* Begin Source *

# Pics of your Scimitar Oryx mounts!



## justinsfa (Mar 28, 2009)

With the deadline approaching, I am debating on making a go at one, but need to see how I can hang one in my house.

Unfortunately, with a yahoo search, there isn't much of anything to look at when it comes to mounts.

If you have one mounted, post up a picture.... Ive seen the 90 degree turns, but was looking for something that looked a little less awkward...

Thanks!


----------



## sotx23 (May 4, 2010)

Mine is at taxidermist now..... Wall mounts have to be turned 90 degrees I think bc of the horns.... Saw some very cool pedestals but I didn't want to drop 1800 on the pedestal mount.


----------



## RAYSOR (Apr 26, 2007)

justinsfa said:


> With the deadline approaching, I am debating on making a go at one, but need to see how I can hang one in my house.
> 
> Unfortunately, with a yahoo search, there isn't much of anything to look at when it comes to mounts.
> 
> ...


You will still be able to hunt the Oryx even after the deadline, permits can be applied for and used, it will just take a little longer.


----------



## bluefin (Aug 16, 2005)

RAYSOR said:


> You will still be able to hunt the Oryx even after the deadline, permits can be applied for and used, it will just take a little longer.


But at what 'new' price?


----------



## slabnabbin (May 25, 2010)

Let's stay on track
PICS OF MOUNTS


----------



## poco jim (Jun 28, 2010)

The only one we have mounted currently is a european mount, I know of one mounted last year, let me see if I can get a pic for you.


----------



## justinsfa (Mar 28, 2009)

bluefin said:


> But at what 'new' price?


Exactly... the price is what has driven me to move on it... I wouldnt pay 3-4 grand to shoot one... but I would pay half that....


----------



## DM3 (Jul 7, 2009)

#2 in world TGR archery


----------



## justinsfa (Mar 28, 2009)

sotx23 said:


> Mine is at taxidermist now..... Wall mounts have to be turned 90 degrees I think bc of the horns.... Saw some very cool pedestals but I didn't want to drop 1800 on the pedestal mount.


Could you not do some sort of wall pedestal mount to cut down on the 90 degree angle?


----------



## sotx23 (May 4, 2010)

Man I am not sure.... David Majors is doing mine (Cypress), he didn't mention that as an option....


----------



## Capt. Marcus Canales (Aug 25, 2005)

Wish I would have gotten a pic, but there is one mounted at Los Cazadores, its basically a head on, looking down with a very slight turn....very unique looking.

Sent from my T&A mobile viewr via Tapatalk


----------



## stickem (Oct 30, 2009)

*scimitar horned oryx*



justinsfa said:


> Could you not do some sort of wall pedestal mount to cut down on the 90 degree angle?


 not in a wall pedistal but a table pedistal yes. mine should be done pretty soon i will post the pic


----------



## JRAMEY (Oct 8, 2008)

justinsfa said:


> With the deadline approaching, I am debating on making a go at one, but need to see how I can hang one in my house.
> 
> Unfortunately, with a yahoo search, there isn't much of anything to look at when it comes to mounts.
> 
> ...


X2 Let's see some pics....


----------



## RAYSOR (Apr 26, 2007)

justinsfa said:


> Exactly... the price is what has driven me to move on it... I wouldnt pay 3-4 grand to shoot one... but I would pay half that....

* End Source *

▶ [Work to do]
1 > Copy the part of the oryx mount thread that opens with the words containing "Wish I would" and closes with "turn....very unique looking.".
2 > Using the oryx mount thread, decide whether each statement is true. Answer yes or no and quote the words that settle it.
(a) sotx23 chose not to spend 1800 on a pedestal mount.
(b) stickem said a wall pedestal could reduce the 90 degree angle.
(c) poco jim says the only oryx they currently have mounted is a european mount.
3 > Resume the oryx mount thread from its last line.

* Begin Data lines *

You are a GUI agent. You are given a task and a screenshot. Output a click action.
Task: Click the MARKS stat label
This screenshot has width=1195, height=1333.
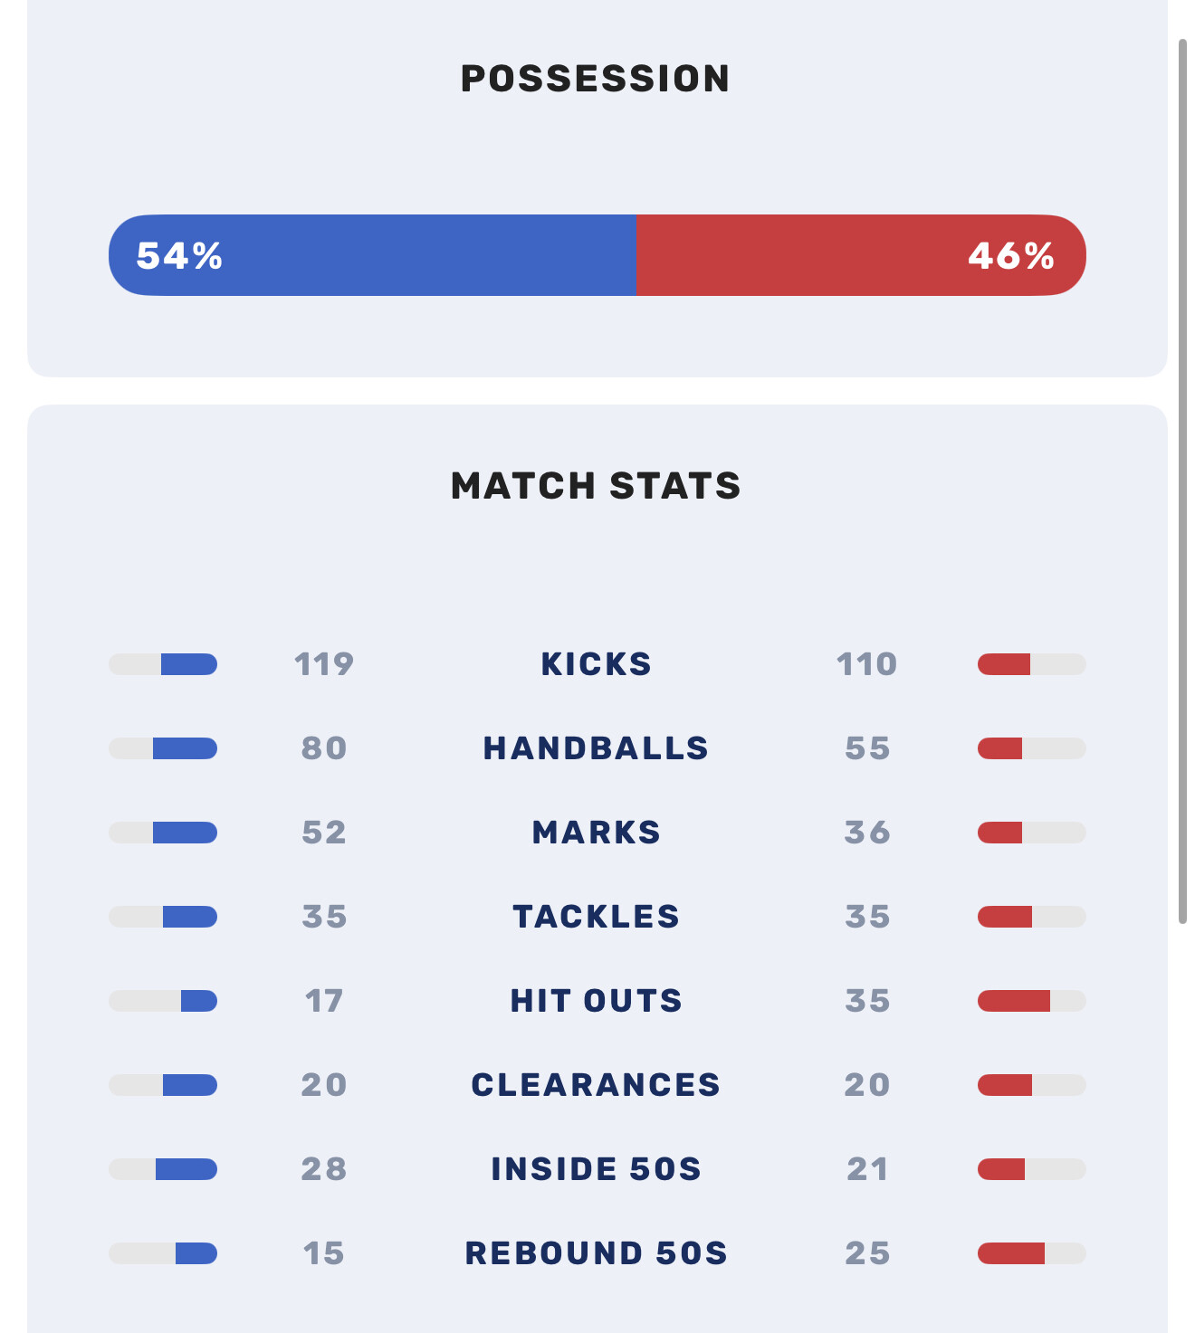pyautogui.click(x=596, y=833)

* End Data lines *

▶ [Outputs in order]
1 >
Wish I would have gotten a pic, but there is one mounted at Los Cazadores, its basically a head on, looking down with a very slight turn....very unique looking.

2 >
(a) Yes: "I didn't want to drop 1800 on the pedestal mount."
(b) No: "not in a wall pedistal but a table pedistal yes."
(c) Yes: "The only one we have mounted currently is a european mount"

3 >
I have got my own Oryx herd, was not thinking of the price only the availability to still hunt.


----------



## pg542 (Oct 9, 2006)

I talked to Blain Hearn in Crosby about this same thing. He said he thought there was a mannequin available that was a 75 degree head turn and not the usual 90 degree. I agree the 90 turn just doesn't look natural. Regardless they make beautiful mounts. I've got my hunt booked for mid-Feb. I can't wait.


----------



## El Cazador (Mar 4, 2005)

Here's a link to a place that has a pic of their lodge on their website. In the background is an Oryx on the wall that appears to be looking either straight or slightly quartering. You can probably call these guys to see who does their taxi work. I know these guys also do oryx hunts...

http://brushbucks.com/private_lodging_and_meals.htm


----------



## Johnboat (Jun 7, 2004)

*Less expensive pedestal*

The Taxidermist bill will be more....but some charge an outrageous premium. Now as to the pedestal itself. I had three pedestal mounts from Africa, but I bought my own pedestals from a guy I found online and the cost was about $300 for all three. They are not fine furniture quality but they are stained nicely and blend into the room nicely. So, I would negotiate with the taxidermist on reducing the pedestal mount premium and have him deliver the mount ready to put in pedestal. Mine had about a foot of 1" square metal pipe coming out the bottoms and I drilled a 1 " hole in the centers of my pedestals and squared the holes with a rasp. Yours may come with a threaded bolt. I would google to see what you can find to get the pedestal at a price you can take.


----------



## Josh5 (Jun 27, 2007)

ElCazador, that is a gemsbok on that site not a Scimitar.

The problem is that the horns are so long and flare at the end, that you have to turn it pretty strong to get a good one on the wall. 

I have seen a pedestal mount where the mount is a little more vertical with the head pointed down more. The horns still curve back, but definitely have more of an upward direction. I can't get a pic of it, though, sorry.

My Oryx mount is the 90 degree turn.


----------



## Spec-Rig.006 (Nov 2, 2007)

Yo J.C. ... SAVE your money, and go to Africa my friend, it's a much better experience. Really, really not trying to stir the pot here, but it just cracks me up people are all up in a tizzy about this. I really don't see where an exotic is all that worthy a prize bred behind a fence off native turf.


----------



## justinsfa (Mar 28, 2009)

Spec-Rig.006 said:


> Yo J.C. ... SAVE your money, and go to Africa my friend, it's a much better experience. Really, really not trying to stir the pot here, but it just cracks me up people are all up in a tizzy about this. I really don't see where an exotic is all that worthy a prize bred behind a fence off native turf.


Yo Yo YOOOOOOOO!!! I dont care anything about leaving the United States... I have plenty here to shoot at.... lol

Although your stupid stag had me looking at NZ trips a few weeks ago. Two of the guys I hunt with have ties to outfitters over there and they have been trying to talk me into it for a few years now.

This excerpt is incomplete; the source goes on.